Entsprechend gab die Umweltbehörde EPA bekannt, dass sie in den kommenden Monaten erst einmal weitere öffentliche Einschätzungen der Gesundheitsgefahren durch den Klimawandel sammeln wolle. Dieser Schritt trage der "Komplexität und dem Ausmaß" der Frage Rechnung, inwieweit geltende US-Gesetze den Ausstoß von Treibhausgasen begrenzen könnten, sagte EPA-Chef Stephen Johnson.

Nach Einschätzung der "Washington Post" bedeutet die Haltung der US-Regierung, dass für die Industrie schmerzhafte Beschlüsse dem künftigen Präsidenten zugeschoben werden sollen. Dieser Weg widerspreche der Auffassung vieler hochrangiger Bundesbeamter, die Regulierungen zum jetzigen Zeitpunkt für angebracht hielten.

Der Oberste US-Gerichtshof hatte die EPA angewiesen zu entscheiden, ob das öffentliche Wohlergehen durch die Treibhausgas- Emissionen von Autos, Kraftwerken und anderen Quellen gefährdet werde. Eine derartige Feststellung würde nach geltenden US-Gesetzen zu strikteren Auflagen zwingen.

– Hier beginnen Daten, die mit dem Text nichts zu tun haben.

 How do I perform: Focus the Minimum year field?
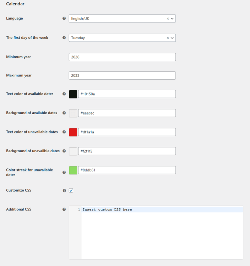point(122,57)
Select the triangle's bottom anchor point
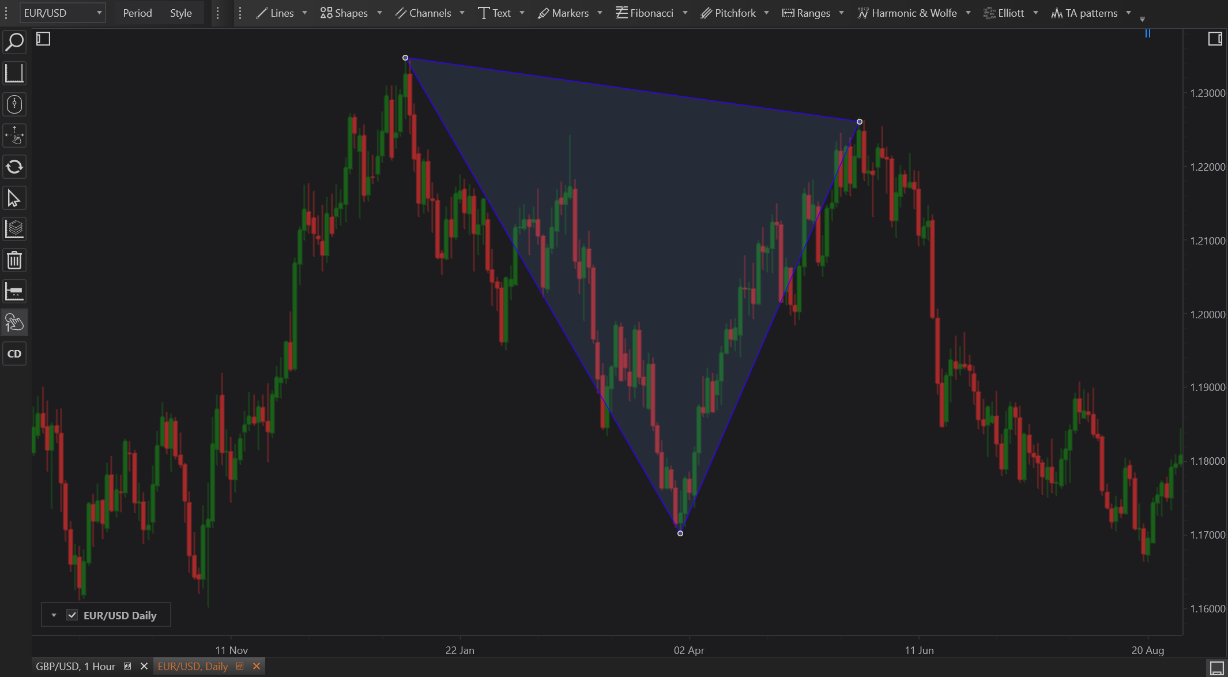 [680, 533]
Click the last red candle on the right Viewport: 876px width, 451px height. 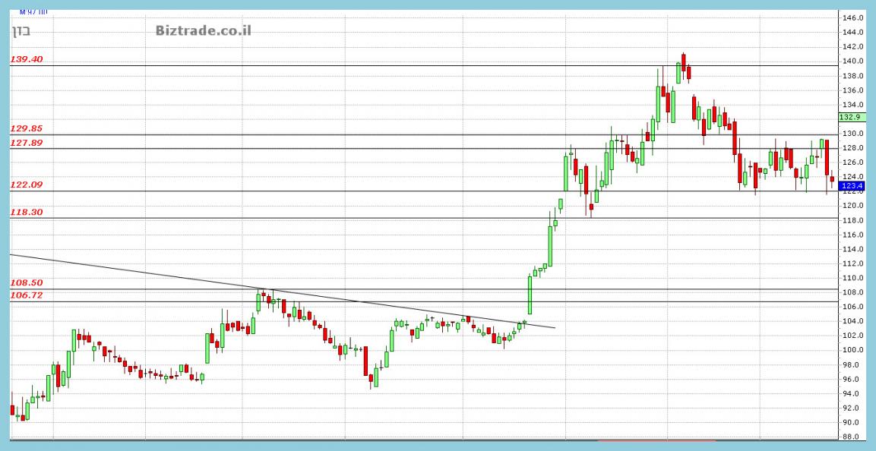833,180
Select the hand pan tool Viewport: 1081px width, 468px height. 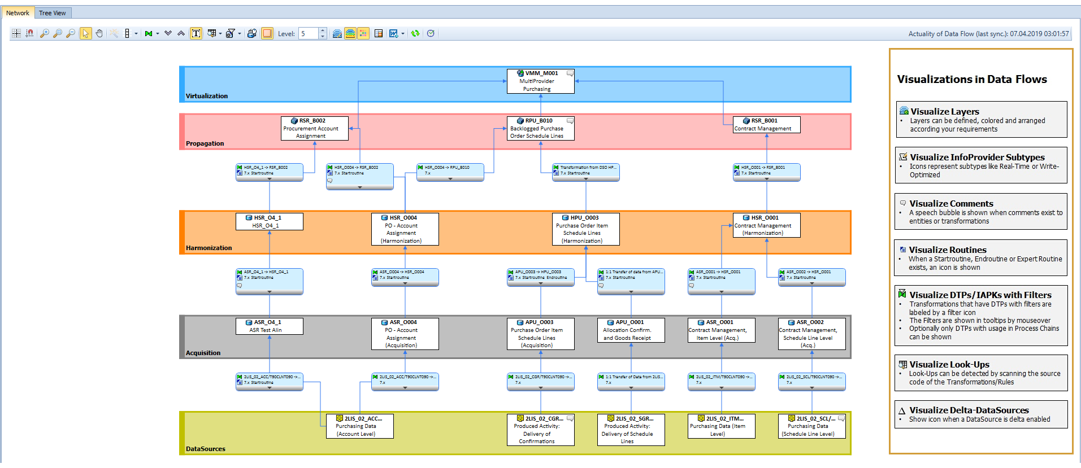coord(99,34)
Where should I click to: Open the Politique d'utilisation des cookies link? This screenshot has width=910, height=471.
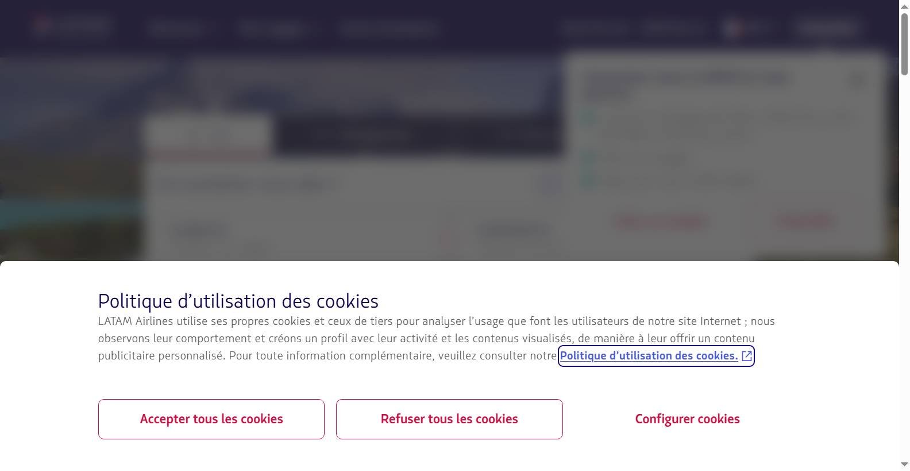pos(649,356)
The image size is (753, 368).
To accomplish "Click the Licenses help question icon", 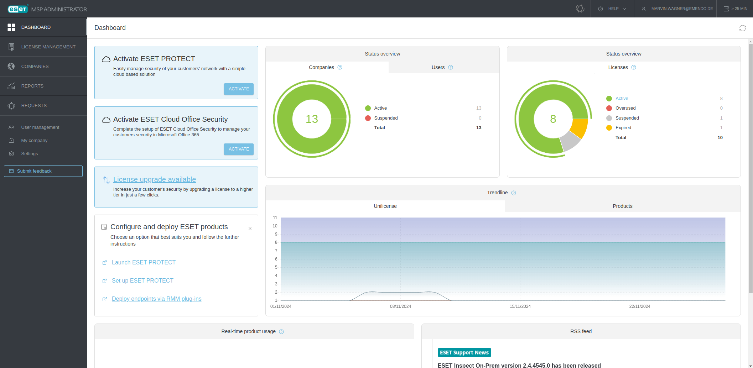I will (634, 67).
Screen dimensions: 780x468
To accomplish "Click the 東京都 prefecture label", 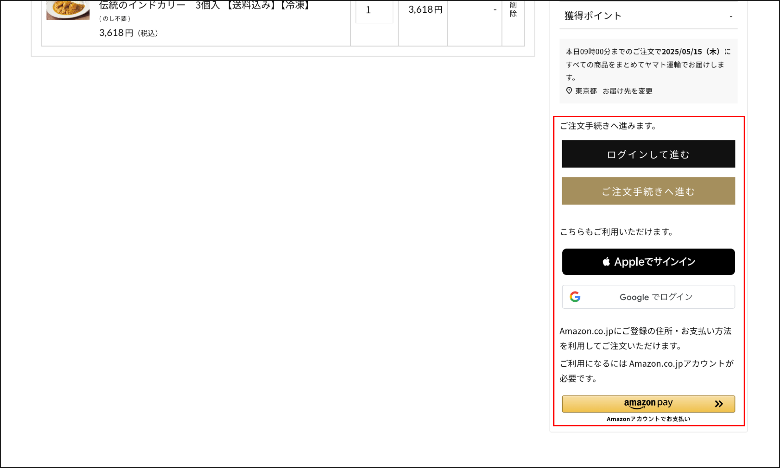I will click(x=586, y=91).
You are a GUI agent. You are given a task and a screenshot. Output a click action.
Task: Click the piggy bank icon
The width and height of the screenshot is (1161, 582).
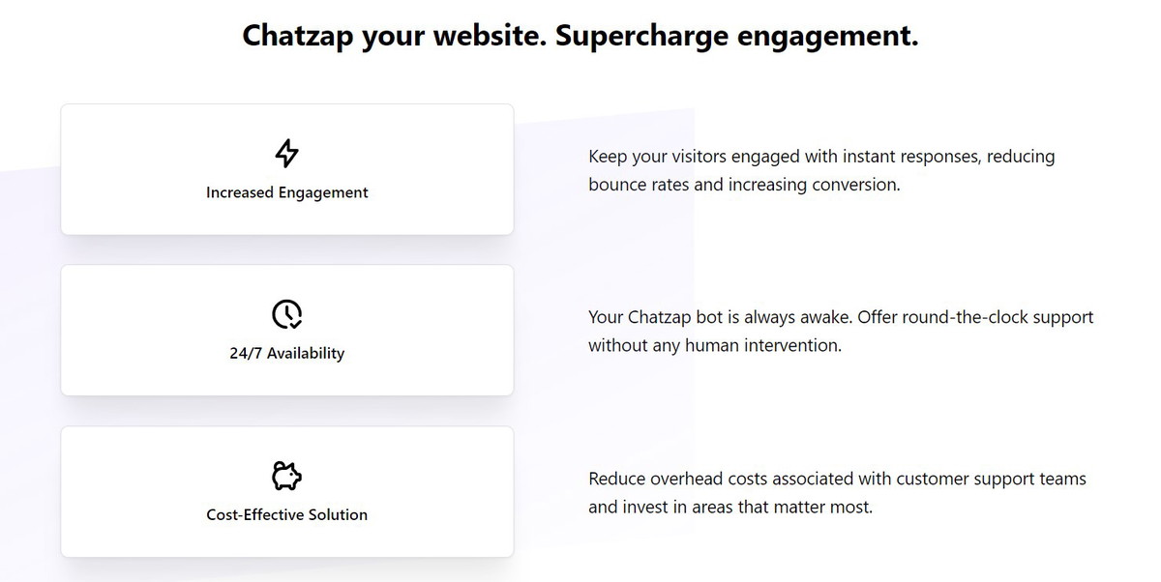pyautogui.click(x=287, y=476)
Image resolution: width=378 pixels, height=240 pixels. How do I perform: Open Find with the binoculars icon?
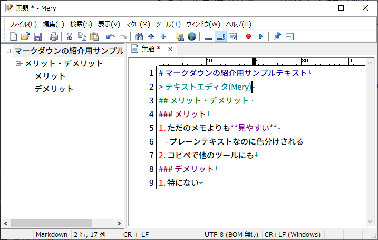coord(139,36)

Dem Blatt zufolge hat das Weiße Haus die EPA außerdem seit Jahren angewiesen, die Folgekosten der Umweltverschmutzung kleinzurechnen, auf der anderen Seite aber die Kosten für einen besseren Umwelt- und Klimaschutz besonders hoch anzusetzen. So seien Maßnahmen zum Einsparen von Erdöl mehreren Regierungs-Papieren zufolge schon deshalb unattraktiv, weil die Behörden einen Rohölpreis von 58 Dollar pro Barrel (159 Liter) zugrunde legten, berichtete die Zeitung. Tatsächlich liegt der Preis für Rohöl der Organisation erdölexportierender Länder (OPEC) derzeit bei etwa 135 Dollar pro Barrel. Desweiteren seien Zeugenaussagen von Regierungsbeamten im Kongress zum Thema globale Erwärmung zensiert worden.